First of all, great news! Really great news. Intrepid blogger Cristina has created a rumpus room online for everybody working on projects from the book. Her Mason-Dixon Knitalong has appeared like MAGIC, and it’s going to be a ton of fun for everybody who’d like to share tips, UFOs, FOs, suggestions, mint julep recipes, and deep philosophical musings about life.
You can post your own entries, photos, mint julep recipes (sorry I already mentioned that) once you’ve emailed Cristina here to let her know you’d like to join in. Or you can email her directly from the knitalong site.
I’ve already seen two ideas I’m going to mooch shamelessly. A thousand Valomilks to Cristina for setting up this knitalong.

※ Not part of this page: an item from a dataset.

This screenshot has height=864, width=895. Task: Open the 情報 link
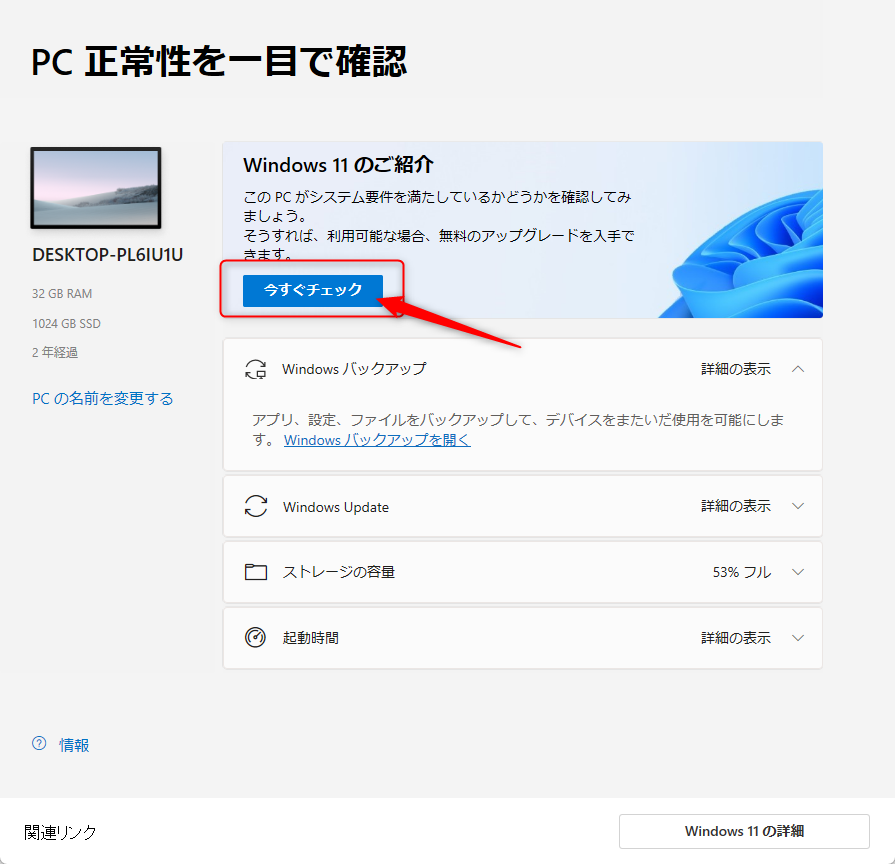75,745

Question: What Is a Valomilk?
That is only one of many, many questions we have asked since arriving in Kansas City/Overland Park Missouri/Kansas. (This is a Valomilk, shared by the brilliant librarian Barbara. Its “Flowing Center” will strike fear into the heart of any yarn shop owner.)

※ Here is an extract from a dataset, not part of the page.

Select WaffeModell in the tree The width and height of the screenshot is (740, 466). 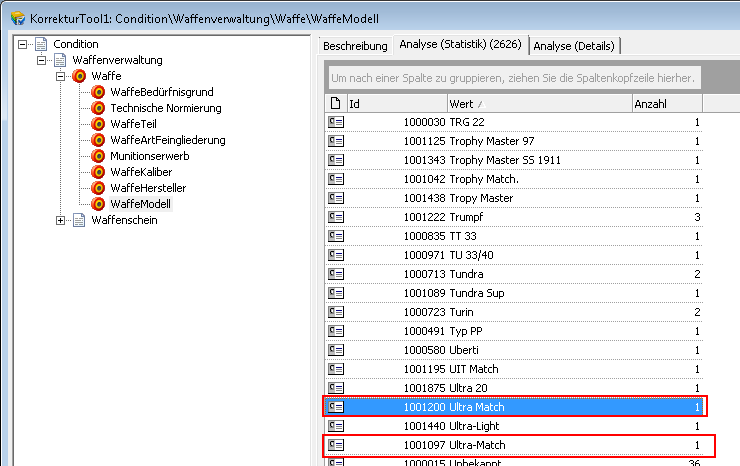140,204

Who named this place Kansas City? It’s CRAZY TOWN.
I don’t know how people can be so calm around here, in a place where you’ve got state lines running down the middle of the street, tax rates that change by city block, and peculiar happenings in suburban yarn shops.
SO MANY QUESTIONS. We hardly know where to begin.
Question: What Is A Burnt End? Does It Require Ointment?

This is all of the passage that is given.